Sunday, February 10, 2013

Authentic French baguette recipe

I'm a bread addict. I started making my own bread because I just had to have quality fresh bread on a regular basis, and you can only find that at specialist bakeries in my part of the world. So it was quite an experience for me to visit Paris, where on every street corner you could walk into a boulangerie and hand over a little over a Euro to get a top quality fresh baguette.

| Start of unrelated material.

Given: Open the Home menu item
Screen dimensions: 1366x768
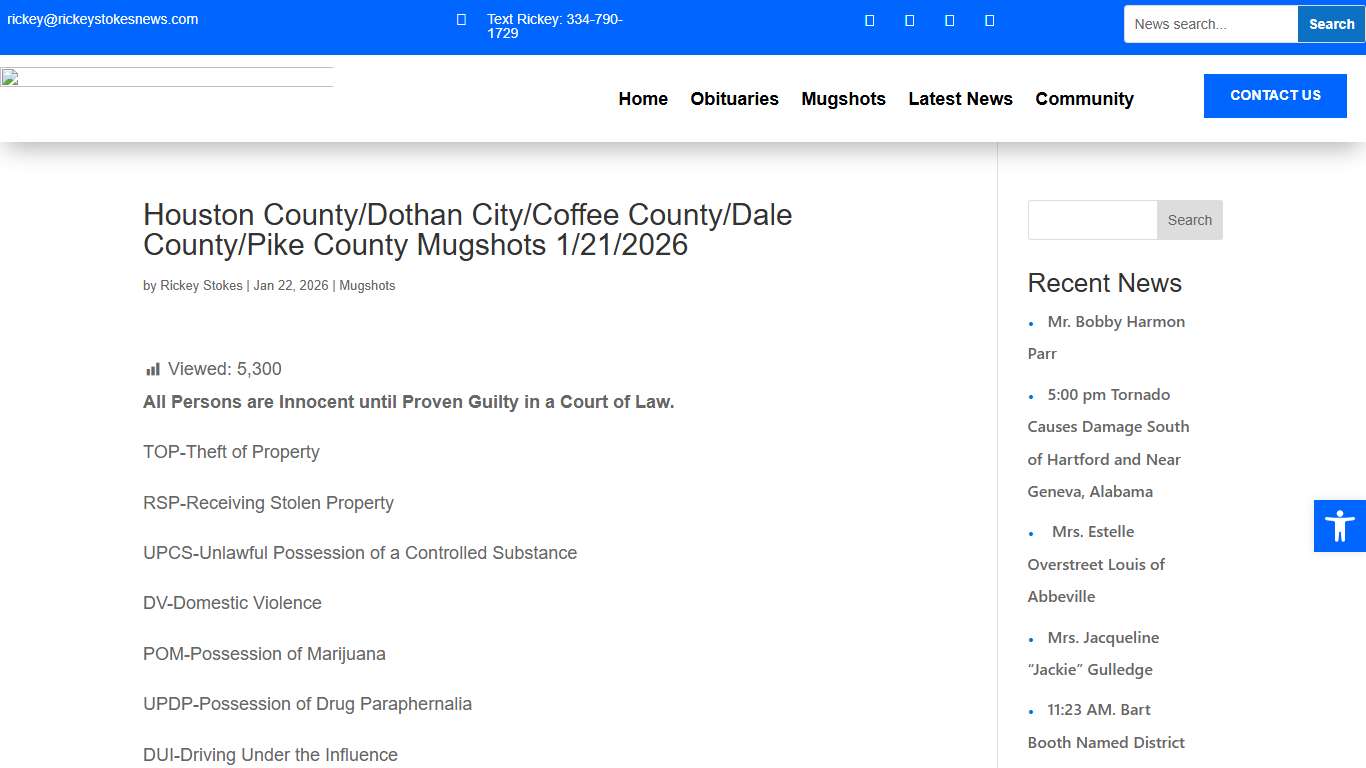Looking at the screenshot, I should 642,99.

In fact, they were so common that I realized that they couldn't be all that complicated if so many places were making them, and therefore I should be able to make them at home. Yet every home baguette recipe I had tried was unimpressive. Some were impractically complex, like the recipe in The Bread Bible that calls for pâte fermentée and a poolish, not to mention autolyzing and countless turns and rises. So I did some more research and came across this blog posting on thefreshloaf.com:

http://www.thefreshloaf.com/node/8066/great-baguette-quest-n°3-anis-bouabsa

Here was an actual recipe in use by a top Paris bakery, and it was dirt simple. Now I was on to something. I was immediately successful with this recipe, and over time it has proven to be extremely reliable and adaptable to different flours.

Flour

Before I get to the recipe, I must talk about flour. I want to keep this recipe accessible for non-bread nerds, but you must understand that bread is basically just cooked flour. Everything else is there so just bring it together and enhance the flour's flavour, but your bread will only taste as good as your flour allows.

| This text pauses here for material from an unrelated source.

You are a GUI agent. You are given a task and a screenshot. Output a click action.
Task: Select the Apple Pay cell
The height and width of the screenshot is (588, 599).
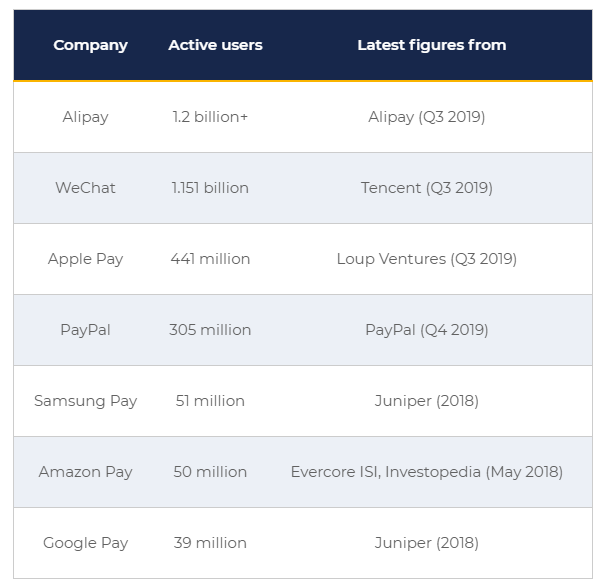(85, 259)
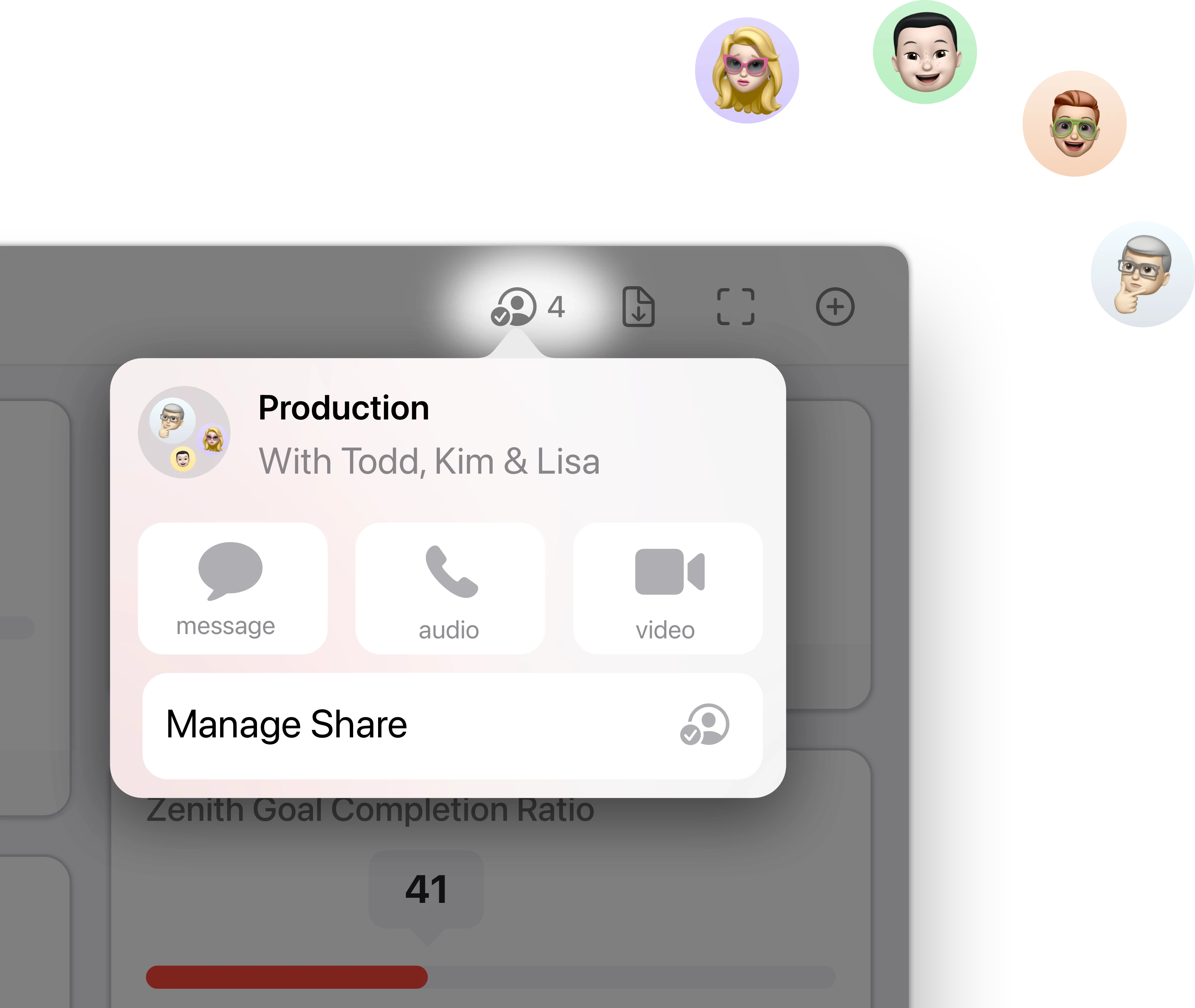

For my baguettes, I use equal parts President's Choice organic all-purpose white flour, and the white flour from Upper Canada Village in Morrisburg, Ontario. The Upper Canada Village flour is incredible flour. It is stone ground in a water powered mill, and is unlike any other white flour I have ever used. When I don't have this around, I stick with the PC organic all-purpose and substitute in about 1/2 cup of spelt flour. I have also played around with as much as 50% whole wheat flour (I find especially with whole wheat flour, quality is critical), although your baguettes will be denser. Rye and kamut flours are good too, but I would say you will need at least half the flour to be white.

Ingredients

1 3/4 cups water
1 teaspoon salt
3 3/4 cups flour (see above)
1/2 teaspoon yeast (that's right, not much)

Method

Combine all ingredients. I suggest doing it with a stand mixer and dough-hook, or using a bread machine. Kneed for about 10 minutes. The dough should be quite wet, although still cohesive. Let the dough rise one hour, knocking the dough down at the 20 and 40 minute marks.

If you have the Zojirushi bread maker, you can program it to do this part for you. That's means you just have to dump the ingredients in and start your program, and come back when it's done in a little over an hour.

Transfer for the dough to the fridge. Let it stay there overnight. It will rise a bit in the fridge.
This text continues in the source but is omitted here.